Reproduce sin cambios un pasaje del texto sobre fe y caridad: empieza en las palabras "La fe es conocer" y detente después de "(cf. Mt 25,14-30).".

__FRAGMENTO PROPORCIONADO__.
-*-*-
Cuando dejamos espacio al amor de Dios, nos hace semejantes a Él, partícipes de su misma caridad. Abrirnos a su amor significa dejar que él viva en nosotros y nos lleve a amar con Él, en Él y como Él; sólo entonces nuestra fe llega verdaderamente «a actuar por la caridad» (Ga 5,6) y él mora en nosotros (cf. 1 Jn 4,12).

La fe es conocer la verdad y adherirse a ella (cf. 1 Tm 2,4); la caridad es «caminar» en la verdad (cf. Ef 4,15). Con la fe se entra en la amistad con el Señor; con la caridad se vive y se cultiva esta amistad (cf. Jn 15,14s). La fe nos hace acoger el mandamiento del Señor y Maestro; la caridad nos da la dicha de ponerlo en práctica (cf. Jn 13,13-17). En la fe somos engendrados como hijos de Dios (cf. Jn 1,12s); la caridad nos hace perseverar concretamente en este vínculo divino y dar el fruto del Espíritu Santo (cf. Ga 5,22). La fe nos lleva a reconocer los dones que el Dios bueno y generoso nos encomienda; la caridad hace que fructifiquen (cf. Mt 25,14-30). 

3. El lazo indisoluble entre fe y caridad 

A la luz de cuanto hemos dicho, resulta claro que nunca podemos separar, o incluso oponer, fe y caridad. Estas dos virtudes teologales están íntimamente unidas por lo que es equivocado ver en ellas un contraste o una «dialéctica».
Por un lado, en efecto, representa una limitación la actitud de quien hace fuerte hincapié en la prioridad y el carácter decisivo de la fe, subestimando y casi despreciando las obras concretas de caridad y reduciéndolas a un humanitarismo genérico.
Por otro, sin embargo, también es limitado sostener una supremacía exagerada de la caridad y de su laboriosidad, pensando que las obras puedan sustituir a la fe. Para una vida espiritual sana es necesario rehuir tanto el fideísmo como el activismo moralista. 

La existencia cristiana consiste en un continuo subir al monte del encuentro con Dios para después volver a bajar, trayendo el amor y la fuerza que derivan de éste, a fin de servir a nuestros hermanos y hermanas con el mismo amor de Dios. En la Sagrada Escritura vemos que el celo de los apóstoles en el anuncio del Evangelio que suscita la fe está estrechamente vinculado a la solicitud caritativa respecto al servicio de los pobres (cf. Hch 6,1-4).
Allesandro Allori, (1535-1607): Jesús con Marta y María, 1605.
En la Iglesia, contemplación y acción, simbolizadas de alguna manera por las figuras evangélicas de las hermanas Marta y María, deben coexistir e integrarse (cf. Lc 10,38-42). La prioridad corresponde siempre a la relación con Dios y el verdadero compartir evangélico debe estar arraigado en la fe (cf. Audiencia general 25 abril 2012).
-*-*-
__EXTRACTO DEL CONJUNTO__.
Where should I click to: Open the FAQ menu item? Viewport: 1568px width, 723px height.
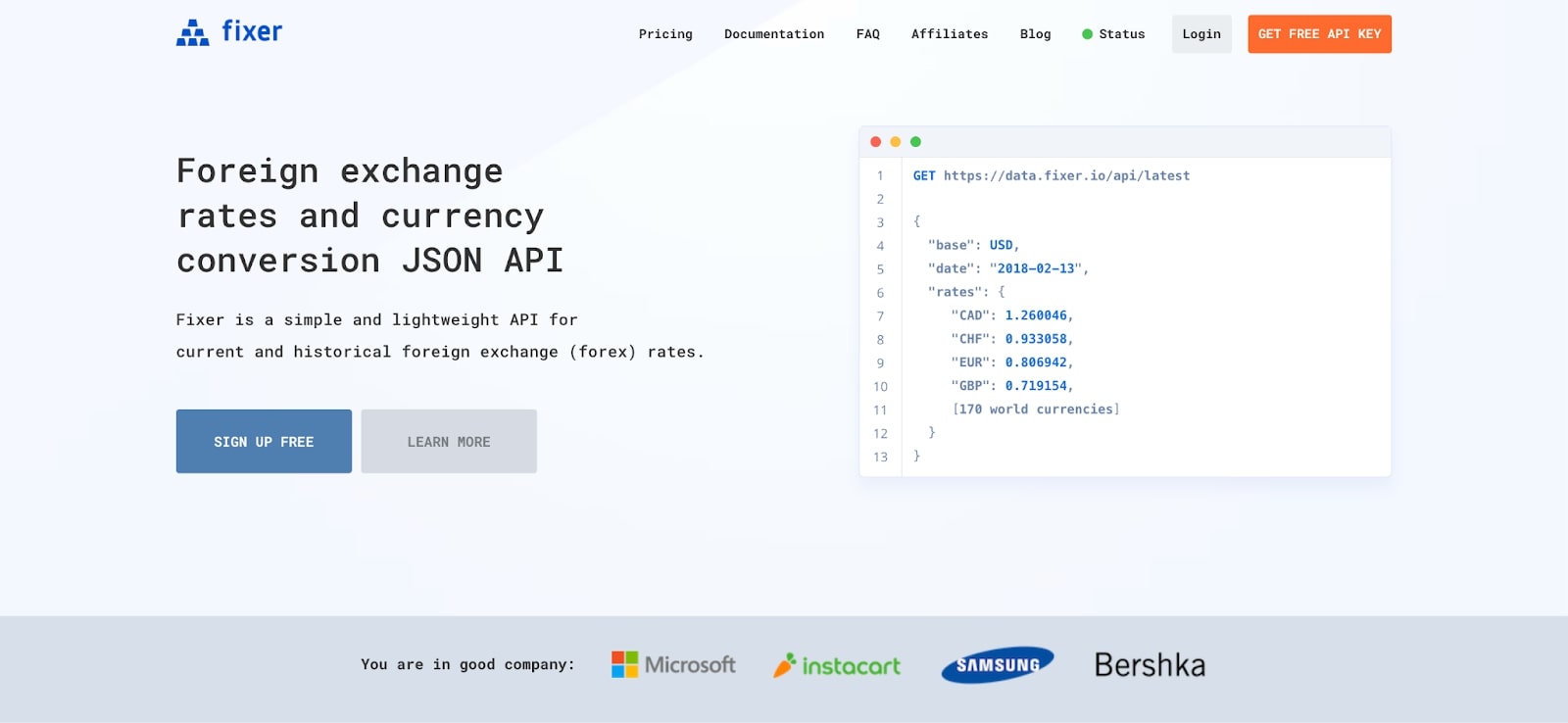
-*-*-
__RESPUESTA AL EJERCICIO__.
La fe es conocer la verdad y adherirse a ella (cf. 1 Tm 2,4); la caridad es «caminar» en la verdad (cf. Ef 4,15). Con la fe se entra en la amistad con el Señor; con la caridad se vive y se cultiva esta amistad (cf. Jn 15,14s). La fe nos hace acoger el mandamiento del Señor y Maestro; la caridad nos da la dicha de ponerlo en práctica (cf. Jn 13,13-17). En la fe somos engendrados como hijos de Dios (cf. Jn 1,12s); la caridad nos hace perseverar concretamente en este vínculo divino y dar el fruto del Espíritu Santo (cf. Ga 5,22). La fe nos lleva a reconocer los dones que el Dios bueno y generoso nos encomienda; la caridad hace que fructifiquen (cf. Mt 25,14-30).